--- Work instructions ---
Report, word for word, every line of the material that contains "right".
▼
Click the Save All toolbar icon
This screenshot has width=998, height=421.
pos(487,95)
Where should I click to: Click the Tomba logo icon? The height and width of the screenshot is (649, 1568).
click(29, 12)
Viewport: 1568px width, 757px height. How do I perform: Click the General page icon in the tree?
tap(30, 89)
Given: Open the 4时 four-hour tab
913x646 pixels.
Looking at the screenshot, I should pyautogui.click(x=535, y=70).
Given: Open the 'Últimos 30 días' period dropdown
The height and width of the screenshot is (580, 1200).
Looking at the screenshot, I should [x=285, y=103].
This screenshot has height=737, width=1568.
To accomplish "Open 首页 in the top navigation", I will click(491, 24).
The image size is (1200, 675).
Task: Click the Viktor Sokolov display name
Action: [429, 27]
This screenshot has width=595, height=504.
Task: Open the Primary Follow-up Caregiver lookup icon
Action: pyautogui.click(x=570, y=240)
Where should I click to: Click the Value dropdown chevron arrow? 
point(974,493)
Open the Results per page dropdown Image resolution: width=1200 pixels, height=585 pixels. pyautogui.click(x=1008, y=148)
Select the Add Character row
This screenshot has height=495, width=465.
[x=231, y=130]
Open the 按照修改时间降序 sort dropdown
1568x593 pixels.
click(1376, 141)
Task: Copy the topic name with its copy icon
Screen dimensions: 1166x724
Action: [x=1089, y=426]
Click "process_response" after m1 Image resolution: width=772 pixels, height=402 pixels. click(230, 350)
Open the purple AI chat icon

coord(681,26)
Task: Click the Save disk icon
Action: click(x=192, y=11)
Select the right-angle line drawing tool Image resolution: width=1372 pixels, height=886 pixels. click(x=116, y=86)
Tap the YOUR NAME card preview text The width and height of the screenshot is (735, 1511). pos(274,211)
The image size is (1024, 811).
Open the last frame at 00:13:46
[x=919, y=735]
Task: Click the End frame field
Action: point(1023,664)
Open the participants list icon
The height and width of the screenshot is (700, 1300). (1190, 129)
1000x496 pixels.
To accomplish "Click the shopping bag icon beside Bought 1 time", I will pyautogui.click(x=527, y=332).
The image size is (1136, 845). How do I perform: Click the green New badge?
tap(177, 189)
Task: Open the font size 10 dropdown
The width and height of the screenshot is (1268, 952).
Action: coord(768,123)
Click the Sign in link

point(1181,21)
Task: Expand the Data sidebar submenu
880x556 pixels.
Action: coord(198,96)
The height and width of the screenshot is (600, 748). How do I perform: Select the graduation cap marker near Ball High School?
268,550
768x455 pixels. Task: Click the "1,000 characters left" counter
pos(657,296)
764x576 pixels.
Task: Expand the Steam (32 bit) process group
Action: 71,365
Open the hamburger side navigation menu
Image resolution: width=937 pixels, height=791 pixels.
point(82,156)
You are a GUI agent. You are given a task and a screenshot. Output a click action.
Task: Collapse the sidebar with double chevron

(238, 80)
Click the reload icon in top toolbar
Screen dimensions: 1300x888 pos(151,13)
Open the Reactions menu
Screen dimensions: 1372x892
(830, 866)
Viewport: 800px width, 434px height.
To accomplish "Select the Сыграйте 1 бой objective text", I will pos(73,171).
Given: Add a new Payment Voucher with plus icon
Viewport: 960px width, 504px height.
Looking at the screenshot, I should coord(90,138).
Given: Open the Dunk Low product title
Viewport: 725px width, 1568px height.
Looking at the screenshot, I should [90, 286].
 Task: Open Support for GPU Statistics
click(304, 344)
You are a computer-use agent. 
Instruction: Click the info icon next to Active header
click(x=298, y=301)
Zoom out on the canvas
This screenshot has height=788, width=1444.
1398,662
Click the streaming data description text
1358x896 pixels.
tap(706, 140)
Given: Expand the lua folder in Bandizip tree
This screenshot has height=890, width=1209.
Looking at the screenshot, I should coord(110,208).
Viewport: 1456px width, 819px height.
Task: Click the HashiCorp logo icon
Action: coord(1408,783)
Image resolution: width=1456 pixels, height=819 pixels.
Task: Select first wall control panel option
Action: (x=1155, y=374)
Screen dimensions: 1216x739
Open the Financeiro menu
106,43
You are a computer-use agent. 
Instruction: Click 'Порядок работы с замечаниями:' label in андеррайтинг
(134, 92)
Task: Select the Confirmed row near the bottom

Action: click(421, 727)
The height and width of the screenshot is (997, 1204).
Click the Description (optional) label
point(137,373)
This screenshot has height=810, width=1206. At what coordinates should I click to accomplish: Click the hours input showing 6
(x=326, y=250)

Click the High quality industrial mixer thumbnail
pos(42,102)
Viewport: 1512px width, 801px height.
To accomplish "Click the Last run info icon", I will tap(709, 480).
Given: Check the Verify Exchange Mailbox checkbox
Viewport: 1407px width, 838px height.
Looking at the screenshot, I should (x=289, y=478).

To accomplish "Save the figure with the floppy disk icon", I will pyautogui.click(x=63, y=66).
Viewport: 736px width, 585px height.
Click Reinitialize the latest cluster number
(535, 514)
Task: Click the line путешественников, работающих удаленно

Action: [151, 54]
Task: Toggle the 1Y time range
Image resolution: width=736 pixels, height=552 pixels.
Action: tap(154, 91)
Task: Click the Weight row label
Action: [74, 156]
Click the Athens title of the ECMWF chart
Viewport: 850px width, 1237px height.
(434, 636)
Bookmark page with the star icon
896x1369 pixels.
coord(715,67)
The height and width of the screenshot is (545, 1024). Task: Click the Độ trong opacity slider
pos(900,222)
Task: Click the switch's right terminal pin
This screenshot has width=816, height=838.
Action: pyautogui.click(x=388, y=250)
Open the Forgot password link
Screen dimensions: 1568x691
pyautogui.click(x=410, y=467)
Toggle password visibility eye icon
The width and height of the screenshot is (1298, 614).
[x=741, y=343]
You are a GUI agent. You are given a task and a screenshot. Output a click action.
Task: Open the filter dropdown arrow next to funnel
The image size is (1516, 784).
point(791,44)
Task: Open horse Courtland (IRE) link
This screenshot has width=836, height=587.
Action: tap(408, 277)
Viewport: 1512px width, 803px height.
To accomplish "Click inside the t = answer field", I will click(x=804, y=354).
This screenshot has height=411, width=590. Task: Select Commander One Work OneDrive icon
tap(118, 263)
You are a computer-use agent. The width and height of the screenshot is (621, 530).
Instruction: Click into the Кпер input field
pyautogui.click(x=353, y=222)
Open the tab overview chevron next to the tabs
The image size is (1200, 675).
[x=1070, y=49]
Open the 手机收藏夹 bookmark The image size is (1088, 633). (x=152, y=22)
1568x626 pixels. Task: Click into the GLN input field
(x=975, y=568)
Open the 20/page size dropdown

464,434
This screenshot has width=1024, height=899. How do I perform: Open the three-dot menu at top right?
▲
--- Output below ---
Select the right-angle line drawing tool Image resolution: width=1372 pixels, height=886 pixels. click(x=116, y=86)
Task: Click the switch's right terminal pin
This screenshot has width=1024, height=899. How do I perform: Open the three-dot menu at top right?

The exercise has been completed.